You can clone with HTTPS or Subversion.

Download ZIP

Loading…

ENH: Fix for #1512, added StataReader and StataWriter to pandas.io.parsers #3270

Merged
merged 6 commits into from

6 participants

PKEuS Skipper Seabold y-p Hans-Martin jreback Wes McKinney
PKEuS

This pull request aims at fixing ticket #1512 and contains both a reader and a writer for Stata .dta files.

The code basically comes from th statsmodels project, however, I adapted it to the needs of pandas and implemented support for reading out stata value labels. The writer does not write those labels back.

Skipper Seabold
Collaborator

FYI, I have a student working on re-writing StataReader and StataWriter in Cython due to reports of their being slow. We might want to hold off on merging this until the rewrite. I don't know though up to pandas devs.

y-p
y-p commented

@jseabold, Is there a timeline for that, it would help make a decision.
@PKEuS, how different is the API here compared to statsmodels? if it's faithful, probably no harm
in merging in the current version soon, and moving to a faster version when it's available.

I know there's an agreement for not having reverse deps from pandas on statsmodels,
maybe having a pandas export from statsmodels for stata files would make more sense
then stata import in pandas? less duplication, and once statsmodels becomes faster,
this'll work too.

right now, the supported pandas IO file formats are all "vanilla" - csv, xls (well...), fixed width.

PKEuS

how different is the API here compared to statsmodels?

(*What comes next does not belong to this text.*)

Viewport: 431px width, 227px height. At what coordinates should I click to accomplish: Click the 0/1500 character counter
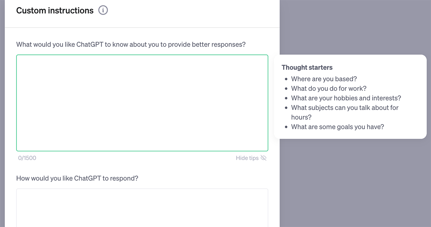click(27, 158)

The API is different for several reasons:

  • Support for parsing value labels required extending old API
  • Integration into Pandas API (see from_dta method in DataFrame) and removing non-pandas code required some adaptions
  • Stylistic reasons. I tried to create an overall more consistent interface providing methods to get all important metadata from the stata file.

The way the parser works, however, is basically the same.

I don't know if the performance of this parser somehow improved compared to old statsmodels parser. An improvement, however, is imaginable due to some small changes I did concerning the way data is written into a DataFrame.

Skipper Seabold
Collaborator

Should be done within the month. That's when the projects are due at least... This is a learning experience, so there might be some unforeseen stumbling blocks. FWIW, I plan to deprecate this from statsmodels given that it will be available in pandas, so we had planned on the Cython code making its way into pandas as well. Shouldn't be any need for a dependency.

Hans-Martin

I should think this would belongs into pandas rather than statsmodels -- pure data I/O, nothing to do with statistics/econometrics except for the fact that handles the data format that is the near standard in econometrics. @y-p: I don't get the point about "vanilla" formats: sql, hdf5, ... Then there is the ability to read R dataframes, just seems to be in a different place.

I cannot say too much about the statsmodels fork of the StataReader as I always worked with the original one (at some point, the statsmodels version converted everything into floats, which didn't work for me). The current version should keep the original data formats and adds some goodies in terms of carrying metadata along (I should add that PKEuS is my student).

@jseabold: Happy to join forces here once you have produced something that gets rid of bottlenecks. I would guess that looping through the dataset would be the most crucial one.

y-p
y-p commented

Stata files are a vendor-specific format for a proprietary stats package, I Don't think
HDF5/sql fall into the same category. R does, but is a prominent open-source solution.
Admitedly it's a blurry line, and I don't have an objection to this, just points to consider,

Skipper Seabold
Collaborator

Foreign I/O seems very much to be a useful feature for pandas. It doesn't require any dependencies, and I'd find this very useful. I am using Stata -> pandas in many projects, and every time I wish it was in pandas. Cf. scipy.io for Matlab files. And in R

http://cran.r-project.org/web/packages/foreign/index.html

y-p
y-p commented

If the same functionality is coming at the same time from two different sources aimed
at pandas, I think that's a good enough indicator there's a need.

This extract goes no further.